A Comissão de Assuntos Constitucionais está reunida esta manhã. Um dos pontos na agenda é um pedido de audição do PCP a Júlio Pereira

O secretário-geral do Sistema de Informações da República Portuguesa (SIRP) tem sido contrariado, em sede do julgamento do designado "caso das secretas", por ex-altos quadros dos serviços que, ao contrário das garantias que têm sido dadas por Júlio Pereira, têm imputado práticas ilegais aos serviços que dirige. Uma delas é um dos crimes em julgamento, de que é acusado o ex-diretor e o chefe de operações do Serviço de Informações Estratégicas de Defesa (SIED), Jorge Silva Carvalho e João Luís, respetivamente: o acesso dos espiões à faturação detalhada de comunicações telefónicas. Segundo asseguraram ambos, trata-se de uma "prática normal" nos serviços. João Luís admitiu também a utilização, não permitida por lei, de equipamentos de escutas.

Com esta suspeita no ar, o PCP quer esclarecimentos de Júlio Pereira e requereu à Comissão de Assuntos Constitucionais, Direitos, Liberdades e Garantias, que fosse objeto de uma audição, para esclarecer os deputados. O requerimento é o sétimo ponto da agenda da reunião, que decorre esta manhã, e terá de contar com os votos da maioria dos deputados.

Será uma espécie de teste à solidariedade da maioria de esquerda, num tema que sempre foi fraturante entre PS e PCP. Recorde-se que os socialistas votaram, na passada legislatura, como o PSD e o CDS um novo regime para o SIRP, que incluía tornar legal o acesso dos espiões às faturações detalhadas das comunicações (os metadados), precisamente um dos crimes alvo do julgamento de Silva Carvalho, que até admitiu ter pedido essa informação sobre um jornalista.
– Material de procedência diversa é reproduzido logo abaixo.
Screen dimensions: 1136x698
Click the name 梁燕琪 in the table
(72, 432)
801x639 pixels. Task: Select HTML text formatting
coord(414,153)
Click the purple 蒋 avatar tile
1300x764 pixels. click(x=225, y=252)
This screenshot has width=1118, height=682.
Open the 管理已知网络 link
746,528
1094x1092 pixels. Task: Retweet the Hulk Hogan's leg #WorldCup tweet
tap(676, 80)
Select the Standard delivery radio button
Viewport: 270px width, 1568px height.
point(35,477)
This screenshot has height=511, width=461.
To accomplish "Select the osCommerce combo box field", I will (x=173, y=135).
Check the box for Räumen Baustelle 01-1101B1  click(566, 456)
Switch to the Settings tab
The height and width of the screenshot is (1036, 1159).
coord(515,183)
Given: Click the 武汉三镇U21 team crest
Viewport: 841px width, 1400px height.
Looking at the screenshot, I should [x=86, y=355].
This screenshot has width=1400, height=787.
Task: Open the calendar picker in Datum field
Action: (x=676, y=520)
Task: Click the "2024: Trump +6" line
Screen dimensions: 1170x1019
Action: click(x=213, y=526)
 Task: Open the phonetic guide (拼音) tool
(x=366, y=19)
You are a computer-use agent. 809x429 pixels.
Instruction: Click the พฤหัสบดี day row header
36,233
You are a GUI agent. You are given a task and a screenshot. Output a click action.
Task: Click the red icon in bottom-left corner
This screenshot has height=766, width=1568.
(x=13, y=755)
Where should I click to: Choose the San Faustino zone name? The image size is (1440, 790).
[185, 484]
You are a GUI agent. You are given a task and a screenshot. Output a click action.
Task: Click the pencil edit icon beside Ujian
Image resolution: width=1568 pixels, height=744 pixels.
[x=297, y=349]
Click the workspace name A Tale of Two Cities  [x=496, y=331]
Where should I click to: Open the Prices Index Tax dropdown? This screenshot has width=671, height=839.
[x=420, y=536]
O diploma, porém, acabou por não entrar em vigor, porque o Tribunal Constitucional chumbou esta norma e o governo não reformulou a proposta de lei.

Lembrando que um dos crimes em causa no julgamento é "a prática de acesso ilegal a dados de faturação telefónica de um jornalista", o PCP sublinha que "tem sido afirmado que tal procedimento se inseria na prática normal dos Serviços, sendo do conhecimento dos seus dirigentes máximos, e mais do que isso, que os Serviços de Informações recorrem correntemente a meios ilegais de escuta". Para os comunistas "estas imputações contrariam frontalmente as repetidas afirmações do Secretário-Geral do Sistema de Informações da República de que os Serviços dele dependentes funcional no cumprimento escrupuloso da Constituição e da lei".